Program Notes

SCOTT ORDWAY (b. 1984)

MARE VITALIS (World Premiere)
Part I: Breathmark - for solo piano
Part II: Townland - for string quartet and piano
Part III: Mistral - for string trio and organ

Breathmark is the first installment of Mare Vitalis, a three-part cycle of independent solo and chamber works, each inspired in a different way by the profound physical, cultural, and spiritual lives of the sea. Commissioned in memory of the celebrated pianist Claude Frank (Amy Yang’s teacher and mentor) this work explores the relationship between the human breath and musical performance, and imagines the ocean as a dynamic, regenerative, breathing organ from which life emerges, and to which it ultimately returns. With each deep breath, I imagine a soul at peace, soaring joyfully over a vast, unbroken expanse of water. The work’s initial tempo is established by the pace of the performer’s breathing. As the work continues, the phrases lengthen and the connection to the breath gradually becomes a metaphor. Only when we hold our breath does the world stand still.

Townland is the second installment of Mare Vitalis. Scored for piano quintet, Townland was inspired by an August 2015 visit to Newburyport. At the suggestion of David Yang, I visited the town along with Plum Island where I saw a particularly memorable sunrise and received a highly specific impression of a human place, its relationship to the world, and its situation by the sea. It was from this impression, and a feeling of connection that emerged for me between this New England town, my coastal childhood home of Santa Cruz, California, and, indeed, all small towns by the sea, that I was able to create Townland. As in the other works of the cycle, the predominant affect of Townland is one of simplicity and ease. The sustained meditation upon a series of related places—at specific times of day and a specific time of year—could only bring me into closer contact with the elusive ideal that we can all find for ourselves a home in the world. The work is not developmental in the traditional sense. Instead, an unadorned phrase in the lower strings gently expands and contracts, harmonized by slowly rising tones in the violins and punctuated by occasional interjections from the piano that are inspired by the sound—for me, a nostalgic one—of wind chimes. These minimal materials fill more sonic space as the work unfolds, but ultimately come to rest in the place where they began. Inspired by the impactfullness of place, and the beauty of a place, Townland is a quiet celebration of the peaceful stillness of being somewhere.

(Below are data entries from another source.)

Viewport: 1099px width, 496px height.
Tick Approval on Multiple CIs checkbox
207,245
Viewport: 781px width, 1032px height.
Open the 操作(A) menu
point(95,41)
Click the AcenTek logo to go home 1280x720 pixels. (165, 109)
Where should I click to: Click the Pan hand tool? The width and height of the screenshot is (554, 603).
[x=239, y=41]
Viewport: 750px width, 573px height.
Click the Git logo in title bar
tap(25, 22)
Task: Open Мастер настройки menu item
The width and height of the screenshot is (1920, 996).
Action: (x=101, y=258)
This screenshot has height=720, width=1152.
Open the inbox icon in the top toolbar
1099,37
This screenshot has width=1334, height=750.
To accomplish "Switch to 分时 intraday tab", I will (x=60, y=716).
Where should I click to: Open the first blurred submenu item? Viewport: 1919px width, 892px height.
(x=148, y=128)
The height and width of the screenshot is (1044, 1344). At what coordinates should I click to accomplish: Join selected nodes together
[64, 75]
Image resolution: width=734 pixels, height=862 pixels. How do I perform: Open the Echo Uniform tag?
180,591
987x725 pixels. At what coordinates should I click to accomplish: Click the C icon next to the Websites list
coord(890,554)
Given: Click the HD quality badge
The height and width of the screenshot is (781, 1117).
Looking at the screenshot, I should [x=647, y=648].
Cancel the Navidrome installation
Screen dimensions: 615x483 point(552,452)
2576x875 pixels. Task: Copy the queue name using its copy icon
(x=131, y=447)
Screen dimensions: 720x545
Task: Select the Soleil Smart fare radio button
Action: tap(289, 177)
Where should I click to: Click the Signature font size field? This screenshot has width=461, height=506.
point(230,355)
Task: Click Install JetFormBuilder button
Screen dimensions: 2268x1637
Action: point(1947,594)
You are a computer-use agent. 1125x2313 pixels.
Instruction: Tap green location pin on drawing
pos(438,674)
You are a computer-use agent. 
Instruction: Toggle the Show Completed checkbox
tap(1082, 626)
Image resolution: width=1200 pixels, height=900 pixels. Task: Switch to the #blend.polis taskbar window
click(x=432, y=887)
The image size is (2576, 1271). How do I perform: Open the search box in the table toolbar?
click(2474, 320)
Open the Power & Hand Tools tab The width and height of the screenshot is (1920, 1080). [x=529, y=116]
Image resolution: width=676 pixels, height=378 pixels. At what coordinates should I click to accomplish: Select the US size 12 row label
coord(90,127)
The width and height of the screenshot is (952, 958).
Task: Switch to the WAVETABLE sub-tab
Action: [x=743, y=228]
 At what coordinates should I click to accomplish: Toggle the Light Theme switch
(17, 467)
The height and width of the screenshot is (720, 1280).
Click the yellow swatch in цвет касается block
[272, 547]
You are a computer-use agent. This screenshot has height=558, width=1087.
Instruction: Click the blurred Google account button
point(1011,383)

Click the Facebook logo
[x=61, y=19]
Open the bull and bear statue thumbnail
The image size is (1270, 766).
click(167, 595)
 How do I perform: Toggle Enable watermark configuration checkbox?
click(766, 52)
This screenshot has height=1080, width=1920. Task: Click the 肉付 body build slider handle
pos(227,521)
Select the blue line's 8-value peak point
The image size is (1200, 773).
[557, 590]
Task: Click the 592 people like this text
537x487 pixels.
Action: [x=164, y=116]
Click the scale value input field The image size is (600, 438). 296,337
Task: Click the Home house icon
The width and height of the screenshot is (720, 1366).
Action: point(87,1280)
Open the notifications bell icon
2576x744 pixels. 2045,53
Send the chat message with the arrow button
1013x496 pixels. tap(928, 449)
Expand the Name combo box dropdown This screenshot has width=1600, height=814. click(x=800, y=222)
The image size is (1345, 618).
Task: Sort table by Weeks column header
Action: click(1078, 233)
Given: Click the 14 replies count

Mistral is the third installment of Mare Vitalis. Scored for the unusual quartet of violin, viola, cello, and organ, Mistral takes its inspiration from the wind, a force that has defined and empowered maritime communities for millennia and which, in captivity, so to speak, powers “the king of instruments.” Chamber music featuring the organ is exceedingly rare. Instead, the instrument has historically been called upon to accompany choirs in liturgical and concert settings, as a medium for virtuosic improvised or composed solo pieces, and as an occasional guest in monumental symphonic works. When cast in an intimate chamber setting, the organ’s magnitude cannot be ignored. The instrument is capable of producing a phenomenal quantity of sound. But unlike that of a wind or string instrument, this sound does not emanate from a fixed point on the stage but, instead, seems to emerge from the building’s architecture itself. Furthermore, in many cases, the performer is not visible to the audience, leaving the sound both disembodied and magnificent. In these circumstances, the sound of the organ does not discernibly come from a performer, but from the structural environment itself, giving it both an authority and a permanence unattainable by other instruments. The organ in Mistral is not a virtuoso or an accompanist, but rather a static, inexorable force, a monumental natural background in front of which an intimate, deeply human performance takes place. In this sense, the musical structure mirrors the physical circumstances of the performance: three small humans perform in front of the massive edifice of the organ. This structure also reflects the relationship between humans and the wind: we are often able to harness this great power, and to live comfortably in its presence, but we can never alter its course.